The Australian had remained loyal to the squad as it hoped to remain in operation for 2022, but it would leave him without a team as the new year rolled in.
With few spots remaining, Clarke was up against it. However, he was confirmed as the 31st rider on the Israel-Premier Tech roster just two weeks ago.
There has been little time for Clarke to catch his breath, and he felt the effort toward the end, but he was happy to be in amongst it once again.
"We had a really good camp with some really solid training and so I knew that this was going to profit straight-away in these first races. Having only finished the training camp last Friday, I went home and rested well and knew that the work we'd done there was going to pay straight away," he said.
"I was riding the first 20, 30 kilometers enjoying it, enjoying being back in the bunch, just appreciative of the opportunity that Israel-Premier Tech has provided me to continue with my profession. Later on, it was just about executing the race correctly and trying to read the winning move. Fortunately, I got that right and made the front split.

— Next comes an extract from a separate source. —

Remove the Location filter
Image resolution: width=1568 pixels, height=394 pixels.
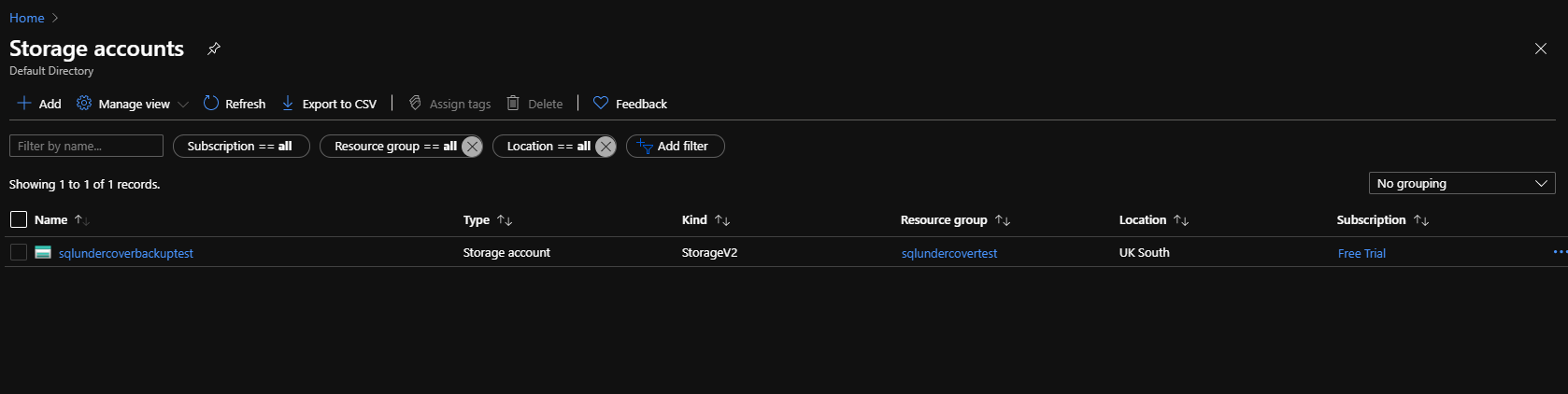(606, 147)
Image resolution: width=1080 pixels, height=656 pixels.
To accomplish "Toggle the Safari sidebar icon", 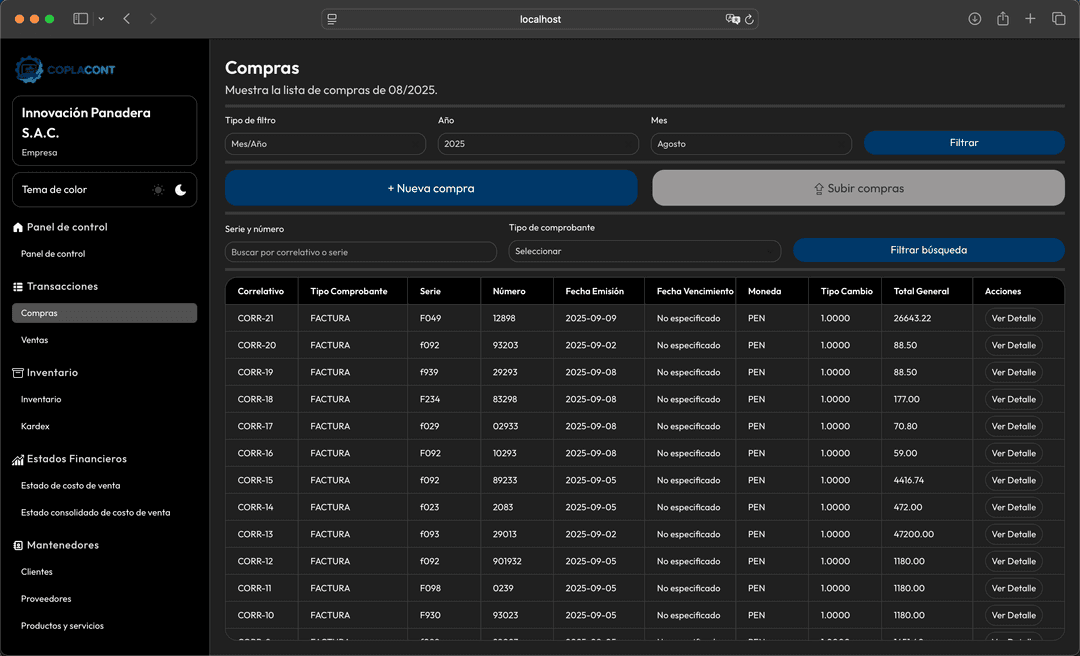I will [x=81, y=19].
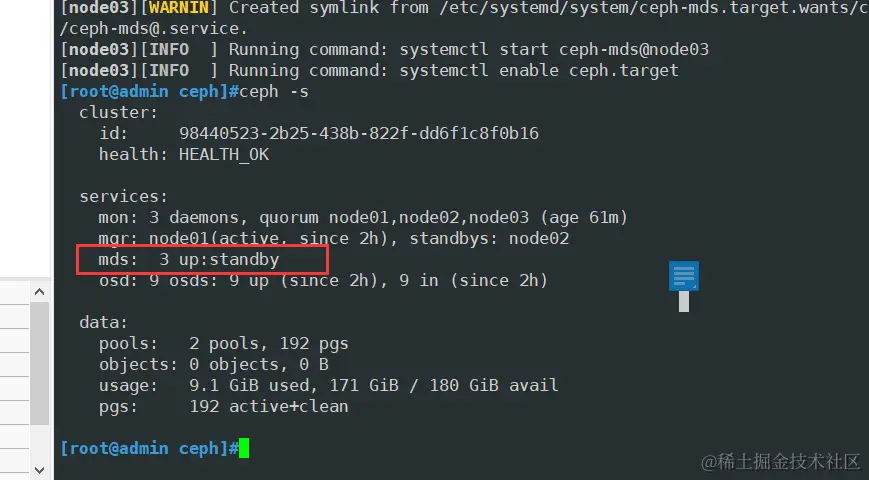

"Although I contributed to the chase. I had my mind on getting ready for the sprint. Unfortunately, in the last 20-25 km I was having some cramps which affected me a little bit in the final, which was not ideal, but I just tried to block that out and do the best sprint I could."
The Trofeo Calvia is part of the five-day Mallorca Challenge, a series of one-day races on the Spanish island. With sprinting the focus for Thursday's race, Clarke will enjoy a rest day before competing again Friday and Saturday.